One does apologise for one's last post.
One had a burst of region-related patriotic fever. ;D
How did we get from fertilising rhubarb to hanging monkeys!!!
Search me Jeannine but at least we've learnt a bit of history. ;D ;D ;D
Oh I forgot can you put it on the rhubarb. ;D ;D ;D
Jeaninne...what have you started ? !!!! ::) Rohaise
It's good in't it.
Now who can tell me the story about the old woman who was supposed to turn stuff into stone somewhere in Yorkshire...old healer I think,went there as a kid and they hung my teddy up on a rope !!!???
XX Jeannine
I believe you mean Mother Shipton with her Cave and her Well and her Prophecies and her Gift Shop and Her Souvenir Tea Towels and her Fridge Magnets and her............
Oh ,Heavens to Betsy, that is her, I wonder if she grew rhubarb,or kept monkeys.
I don't remember much about it,only losing my bear, I suppose it is very commercial now is it? XX Jeannine
That's not the gorgon Medusa by any chance?

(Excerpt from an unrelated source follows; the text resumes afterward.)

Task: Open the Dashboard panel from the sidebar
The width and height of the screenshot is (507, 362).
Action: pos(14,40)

I think in her spare time she made Tabun and Sarin Nerve Gas on her Aga
RT You are so wicked!!
well she was a witch after all. She had her reputation to keep up. hubble bubble, toil and trouble, as the Great Bard Manfred Mann said
Now you just behave yourself, most witches were not naughty you know,that is just the media image.
I thought Mother Shipton was a healer or prophet,and seriously I would like to know.

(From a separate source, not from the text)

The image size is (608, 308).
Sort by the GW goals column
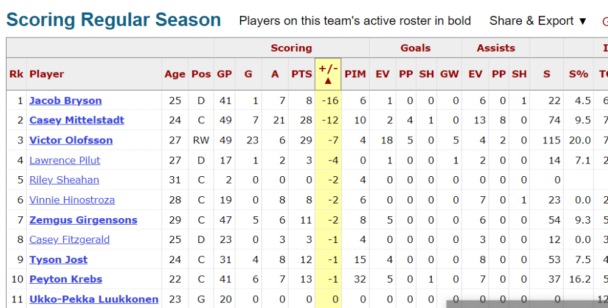pos(449,74)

I wonder if my bear is still there!!!
Oh and they didn't have the Aga back then,at lest not hooked up in the backwoods.
You make me laugh a lot.
XX Jeannine
"wise woman" then Jeannine, if you want to be
Prophetically Correct
here's something about her
http://www.crystalinks.com/mother_shipton.html (http://www.crystalinks.com/mother_shipton.html)
http://www.nostradamus-repository.org/shipton.html (http://www.nostradamus-repository.org/shipton.html)

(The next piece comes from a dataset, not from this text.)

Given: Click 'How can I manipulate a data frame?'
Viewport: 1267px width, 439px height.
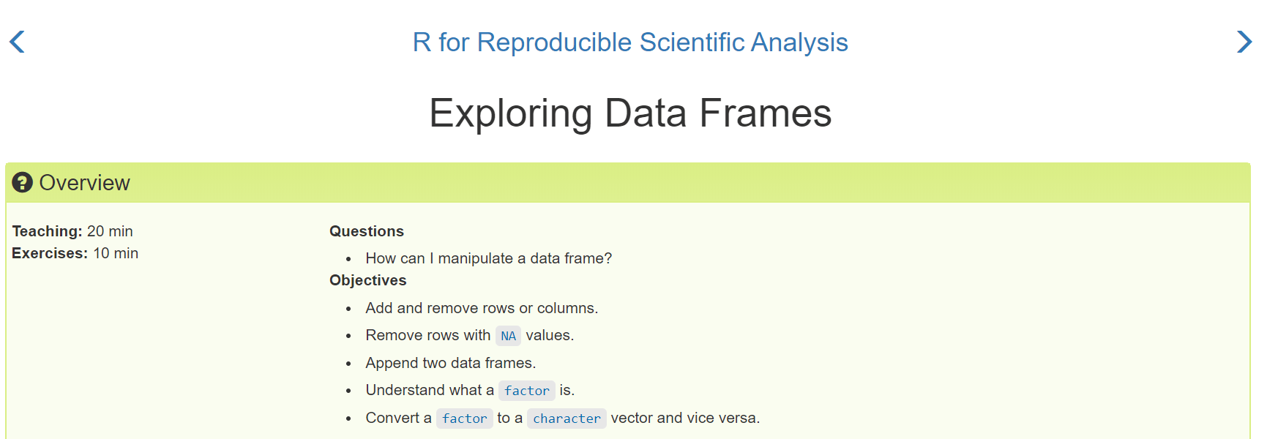Looking at the screenshot, I should click(x=489, y=258).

I think most of her verses were written after her death, I mean by someone else of course. They're mostly all doom and gloom. Typical Cheery Yorkshire Person
Oh, I shall get you back for that one.
I do have a personal witchy friend you know, too bad she is a real sweetie,so I won't be able to coax her to turn you into a frog!!!
XXX From another Typically Cheery Yorkshire Person. XXXX Jeannine
Joking aside Jeannine I found working in Yorkshire, actually living in Chesterfield and working in Sheffield, to be one of the nicest times i've had. I thought Yorkshire folk were great, together with the beer and the pies
Bless your heartXX Jeannine
So, to sum up, then:
Growmore, the well-hung monkey, was blown up by the Bosch... Salt Peter, who smelt of geraniums, ate his corn syrup on GMTV... and Mother Shipton shot herself...
Yes?
Precisely. I'm glad someone was paying attention
But what happened to the ruddy bear?